**WORK ORDER:** Would you give again, exactly, the lines running from the line with "Contact (79, 2525)" to the end of the data below, both included?

**RECORDS SHOWN:**
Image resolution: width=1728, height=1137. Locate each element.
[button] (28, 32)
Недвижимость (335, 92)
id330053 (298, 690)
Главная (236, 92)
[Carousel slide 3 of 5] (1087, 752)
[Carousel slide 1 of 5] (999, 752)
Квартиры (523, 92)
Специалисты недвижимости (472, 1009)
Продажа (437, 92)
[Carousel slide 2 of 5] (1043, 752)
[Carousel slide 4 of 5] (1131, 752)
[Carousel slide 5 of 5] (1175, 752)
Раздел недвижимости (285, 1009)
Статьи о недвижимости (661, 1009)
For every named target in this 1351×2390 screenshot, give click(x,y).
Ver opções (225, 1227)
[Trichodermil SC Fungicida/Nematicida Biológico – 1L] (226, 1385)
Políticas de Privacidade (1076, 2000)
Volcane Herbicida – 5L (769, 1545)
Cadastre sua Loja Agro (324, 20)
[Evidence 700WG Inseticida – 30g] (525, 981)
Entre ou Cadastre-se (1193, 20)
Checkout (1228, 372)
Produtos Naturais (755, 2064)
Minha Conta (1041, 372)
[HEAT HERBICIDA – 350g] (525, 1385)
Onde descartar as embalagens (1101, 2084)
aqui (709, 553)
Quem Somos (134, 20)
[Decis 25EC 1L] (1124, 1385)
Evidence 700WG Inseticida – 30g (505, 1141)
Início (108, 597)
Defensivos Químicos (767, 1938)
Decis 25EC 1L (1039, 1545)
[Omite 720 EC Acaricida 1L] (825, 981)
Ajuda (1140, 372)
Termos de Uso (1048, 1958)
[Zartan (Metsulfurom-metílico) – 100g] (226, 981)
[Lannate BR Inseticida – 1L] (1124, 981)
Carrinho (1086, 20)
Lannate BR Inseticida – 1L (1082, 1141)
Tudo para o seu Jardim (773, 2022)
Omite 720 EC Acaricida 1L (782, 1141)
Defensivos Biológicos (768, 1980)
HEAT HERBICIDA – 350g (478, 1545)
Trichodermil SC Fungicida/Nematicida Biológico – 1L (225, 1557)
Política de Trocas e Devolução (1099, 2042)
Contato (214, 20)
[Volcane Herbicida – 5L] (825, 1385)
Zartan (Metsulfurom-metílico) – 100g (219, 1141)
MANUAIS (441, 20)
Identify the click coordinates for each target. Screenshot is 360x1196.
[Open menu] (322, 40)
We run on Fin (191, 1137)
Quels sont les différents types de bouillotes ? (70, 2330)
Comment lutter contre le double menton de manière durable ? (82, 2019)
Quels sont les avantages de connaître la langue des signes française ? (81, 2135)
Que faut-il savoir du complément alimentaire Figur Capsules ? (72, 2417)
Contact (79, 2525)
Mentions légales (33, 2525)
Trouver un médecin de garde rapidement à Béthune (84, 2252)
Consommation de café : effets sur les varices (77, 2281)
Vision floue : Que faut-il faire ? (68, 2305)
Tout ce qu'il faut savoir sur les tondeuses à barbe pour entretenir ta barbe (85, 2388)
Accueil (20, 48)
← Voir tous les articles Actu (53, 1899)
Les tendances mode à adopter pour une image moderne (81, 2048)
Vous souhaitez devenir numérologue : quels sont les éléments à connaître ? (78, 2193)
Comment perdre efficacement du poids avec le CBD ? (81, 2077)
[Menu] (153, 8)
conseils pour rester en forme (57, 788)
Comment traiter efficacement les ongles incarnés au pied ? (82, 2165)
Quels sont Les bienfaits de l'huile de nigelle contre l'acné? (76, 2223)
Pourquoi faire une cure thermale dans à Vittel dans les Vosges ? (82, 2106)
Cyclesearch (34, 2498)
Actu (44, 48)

**WRITTEN REPLY:**
Contact (79, 2525)
Mentions légales (33, 2525)
Trouver un médecin de garde rapidement à Béthune (84, 2252)
Consommation de café : effets sur les varices (77, 2281)
Vision floue : Que faut-il faire ? (68, 2305)
Tout ce qu'il faut savoir sur les tondeuses à barbe pour entretenir ta barbe (85, 2388)
Accueil (20, 48)
← Voir tous les articles Actu (53, 1899)
Les tendances mode à adopter pour une image moderne (81, 2048)
Vous souhaitez devenir numérologue : quels sont les éléments à connaître ? (78, 2193)
Comment perdre efficacement du poids avec le CBD ? (81, 2077)
[Menu] (153, 8)
conseils pour rester en forme (57, 788)
Comment traiter efficacement les ongles incarnés au pied ? (82, 2165)
Quels sont Les bienfaits de l'huile de nigelle contre l'acné? (76, 2223)
Pourquoi faire une cure thermale dans à Vittel dans les Vosges ? (82, 2106)
Cyclesearch (34, 2498)
Actu (44, 48)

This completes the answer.